**Problem statement:** Filter the records for lines holding the string "menu".

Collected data
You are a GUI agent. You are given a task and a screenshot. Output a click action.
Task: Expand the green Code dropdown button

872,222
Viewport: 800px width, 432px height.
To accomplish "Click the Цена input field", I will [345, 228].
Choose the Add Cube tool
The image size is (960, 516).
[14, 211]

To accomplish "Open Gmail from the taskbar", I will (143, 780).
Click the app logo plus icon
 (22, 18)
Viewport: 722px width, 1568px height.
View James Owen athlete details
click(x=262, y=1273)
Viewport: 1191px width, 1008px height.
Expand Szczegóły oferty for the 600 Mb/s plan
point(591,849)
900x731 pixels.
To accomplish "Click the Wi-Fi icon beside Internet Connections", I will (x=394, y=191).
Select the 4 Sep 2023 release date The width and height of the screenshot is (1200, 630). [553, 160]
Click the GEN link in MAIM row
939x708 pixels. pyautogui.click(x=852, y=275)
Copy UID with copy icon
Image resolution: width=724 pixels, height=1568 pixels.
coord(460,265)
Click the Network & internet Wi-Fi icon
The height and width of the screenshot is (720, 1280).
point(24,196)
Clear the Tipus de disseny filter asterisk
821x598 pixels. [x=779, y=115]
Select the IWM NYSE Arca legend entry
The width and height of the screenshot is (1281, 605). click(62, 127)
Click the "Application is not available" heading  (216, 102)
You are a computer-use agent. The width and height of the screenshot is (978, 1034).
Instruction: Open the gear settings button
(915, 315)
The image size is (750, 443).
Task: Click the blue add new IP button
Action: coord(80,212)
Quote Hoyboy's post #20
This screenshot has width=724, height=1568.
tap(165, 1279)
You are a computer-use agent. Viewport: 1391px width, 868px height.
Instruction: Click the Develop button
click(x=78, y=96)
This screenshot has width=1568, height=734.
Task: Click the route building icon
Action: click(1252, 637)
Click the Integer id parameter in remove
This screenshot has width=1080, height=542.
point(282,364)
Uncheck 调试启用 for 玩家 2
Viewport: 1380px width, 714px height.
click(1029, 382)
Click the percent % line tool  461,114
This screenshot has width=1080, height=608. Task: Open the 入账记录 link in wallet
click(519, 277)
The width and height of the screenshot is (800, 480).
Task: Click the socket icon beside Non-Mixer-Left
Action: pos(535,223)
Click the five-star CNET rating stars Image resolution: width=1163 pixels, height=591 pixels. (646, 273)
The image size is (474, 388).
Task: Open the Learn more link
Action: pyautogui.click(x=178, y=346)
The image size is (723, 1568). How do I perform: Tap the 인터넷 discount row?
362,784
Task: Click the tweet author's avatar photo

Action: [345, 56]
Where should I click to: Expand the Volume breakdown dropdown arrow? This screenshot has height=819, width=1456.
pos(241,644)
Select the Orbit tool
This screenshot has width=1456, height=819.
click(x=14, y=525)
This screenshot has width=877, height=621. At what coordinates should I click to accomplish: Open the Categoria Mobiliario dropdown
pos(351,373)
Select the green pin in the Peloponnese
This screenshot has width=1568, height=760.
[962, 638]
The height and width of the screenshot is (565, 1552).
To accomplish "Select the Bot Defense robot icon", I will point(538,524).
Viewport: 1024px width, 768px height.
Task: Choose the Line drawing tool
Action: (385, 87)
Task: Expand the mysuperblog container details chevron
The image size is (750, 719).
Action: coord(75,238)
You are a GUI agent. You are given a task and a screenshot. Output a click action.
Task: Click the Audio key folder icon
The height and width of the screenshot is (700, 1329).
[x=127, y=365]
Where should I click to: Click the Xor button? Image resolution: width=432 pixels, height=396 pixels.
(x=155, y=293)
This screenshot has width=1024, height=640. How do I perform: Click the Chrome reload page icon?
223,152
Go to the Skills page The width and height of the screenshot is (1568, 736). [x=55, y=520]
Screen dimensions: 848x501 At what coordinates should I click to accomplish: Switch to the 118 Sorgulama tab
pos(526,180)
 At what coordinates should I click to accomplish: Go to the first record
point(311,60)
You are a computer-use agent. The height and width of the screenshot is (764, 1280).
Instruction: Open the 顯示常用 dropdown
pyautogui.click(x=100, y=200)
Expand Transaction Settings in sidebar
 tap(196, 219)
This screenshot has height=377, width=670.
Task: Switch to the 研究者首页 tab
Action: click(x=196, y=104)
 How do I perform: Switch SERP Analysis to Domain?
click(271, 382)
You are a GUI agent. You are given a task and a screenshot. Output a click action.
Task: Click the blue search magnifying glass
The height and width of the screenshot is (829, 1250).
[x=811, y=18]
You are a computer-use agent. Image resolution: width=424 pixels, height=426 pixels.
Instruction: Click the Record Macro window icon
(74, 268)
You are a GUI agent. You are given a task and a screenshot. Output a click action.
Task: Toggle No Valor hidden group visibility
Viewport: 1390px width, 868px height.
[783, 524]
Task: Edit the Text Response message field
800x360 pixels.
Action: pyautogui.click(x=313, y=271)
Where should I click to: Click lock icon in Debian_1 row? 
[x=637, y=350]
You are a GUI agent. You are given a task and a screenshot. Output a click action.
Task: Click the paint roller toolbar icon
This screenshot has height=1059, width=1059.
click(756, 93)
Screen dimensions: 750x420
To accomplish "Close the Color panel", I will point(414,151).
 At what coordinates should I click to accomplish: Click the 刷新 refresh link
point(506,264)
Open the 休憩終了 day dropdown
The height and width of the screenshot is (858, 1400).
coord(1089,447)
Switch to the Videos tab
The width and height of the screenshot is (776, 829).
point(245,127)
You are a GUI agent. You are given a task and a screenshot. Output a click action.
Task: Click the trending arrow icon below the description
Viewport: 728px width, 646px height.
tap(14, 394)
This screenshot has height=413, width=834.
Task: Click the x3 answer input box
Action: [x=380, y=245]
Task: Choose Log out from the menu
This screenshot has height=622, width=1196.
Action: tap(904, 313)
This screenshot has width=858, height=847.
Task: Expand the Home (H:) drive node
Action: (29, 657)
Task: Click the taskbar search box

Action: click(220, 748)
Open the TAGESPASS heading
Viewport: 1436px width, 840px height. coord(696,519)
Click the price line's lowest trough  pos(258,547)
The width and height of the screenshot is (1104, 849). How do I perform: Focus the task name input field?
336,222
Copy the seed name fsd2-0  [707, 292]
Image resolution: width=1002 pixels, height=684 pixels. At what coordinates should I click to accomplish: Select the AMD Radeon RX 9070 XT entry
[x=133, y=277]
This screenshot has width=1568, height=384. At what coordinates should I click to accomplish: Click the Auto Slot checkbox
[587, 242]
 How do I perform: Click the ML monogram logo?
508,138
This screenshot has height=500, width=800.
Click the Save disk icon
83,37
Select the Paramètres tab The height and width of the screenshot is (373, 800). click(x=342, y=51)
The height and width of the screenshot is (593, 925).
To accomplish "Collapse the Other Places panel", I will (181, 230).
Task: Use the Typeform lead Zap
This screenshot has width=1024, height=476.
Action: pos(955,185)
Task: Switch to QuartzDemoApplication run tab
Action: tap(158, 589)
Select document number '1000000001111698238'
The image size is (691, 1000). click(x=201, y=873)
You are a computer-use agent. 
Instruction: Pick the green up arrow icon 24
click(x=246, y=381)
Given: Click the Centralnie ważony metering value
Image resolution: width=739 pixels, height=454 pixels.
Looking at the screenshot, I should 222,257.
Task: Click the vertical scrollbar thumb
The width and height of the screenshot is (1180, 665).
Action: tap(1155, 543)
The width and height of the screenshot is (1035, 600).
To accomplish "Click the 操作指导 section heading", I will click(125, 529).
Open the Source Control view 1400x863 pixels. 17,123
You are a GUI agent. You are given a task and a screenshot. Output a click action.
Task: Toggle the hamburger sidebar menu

**Answer to this problem:**
Task: Choose Log out from the menu
Task: Toggle the hamburger sidebar menu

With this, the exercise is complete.